:: GOAL OF THE EXERCISE ::
The word "pixels" occurs in some of the lines below; copy each of those lines.

(Collection entries)
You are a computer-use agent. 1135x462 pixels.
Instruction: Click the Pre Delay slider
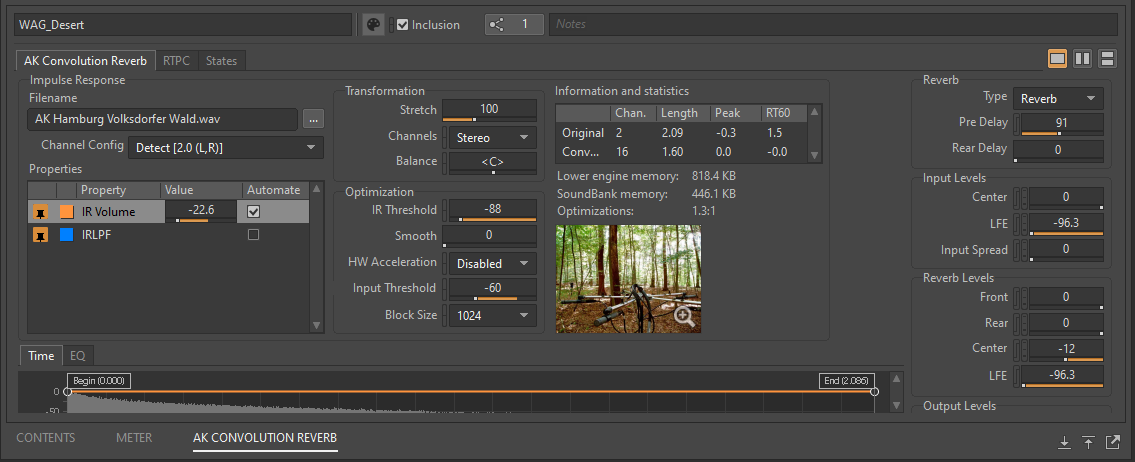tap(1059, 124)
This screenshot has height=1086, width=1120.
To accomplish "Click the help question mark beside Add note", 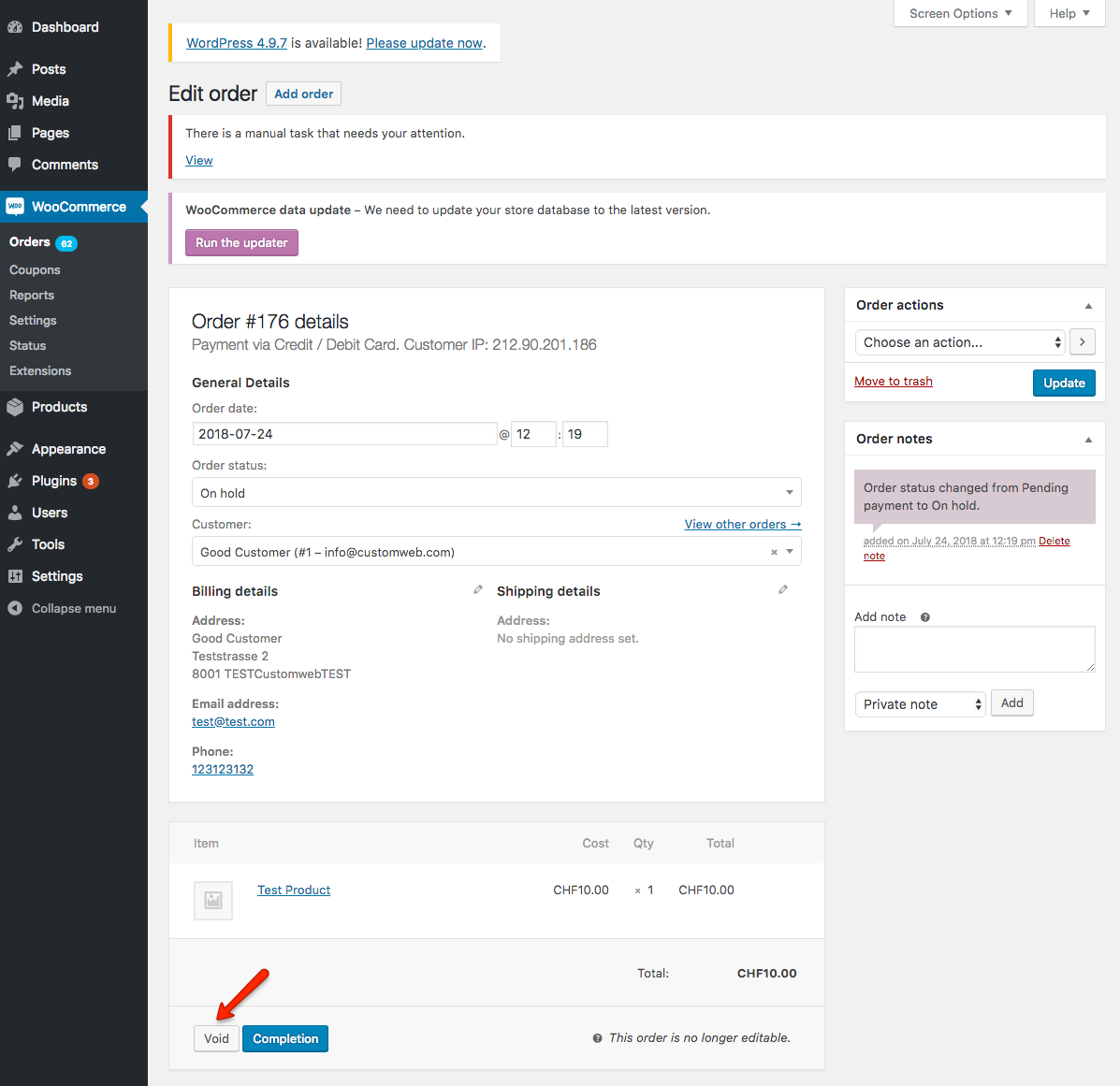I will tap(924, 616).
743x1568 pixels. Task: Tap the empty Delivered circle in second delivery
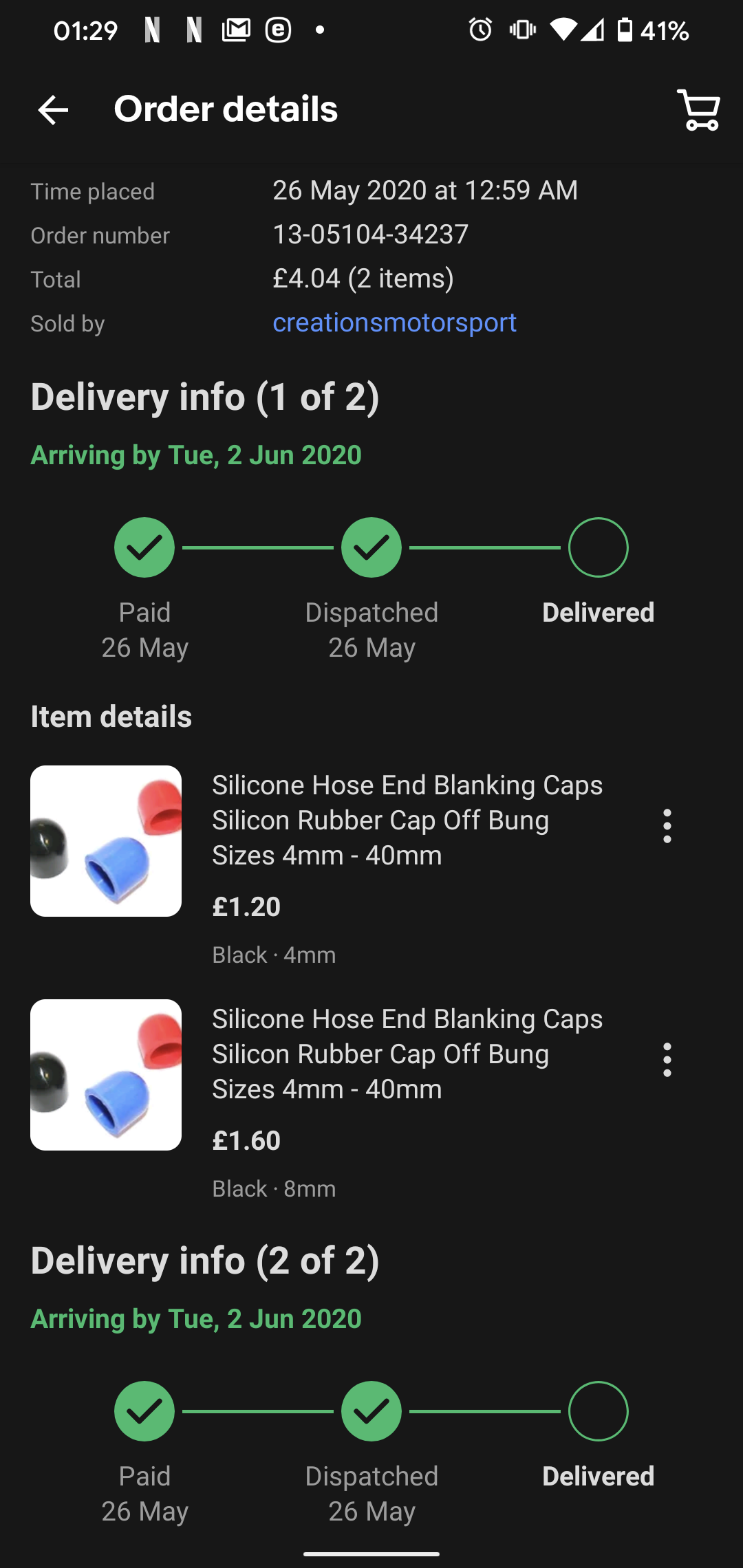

:: TASK OUTPUT ::
You are a computer-use agent. 1135x462 pixels.
743x1568 pixels. Task: Tap the empty Delivered circle in second delivery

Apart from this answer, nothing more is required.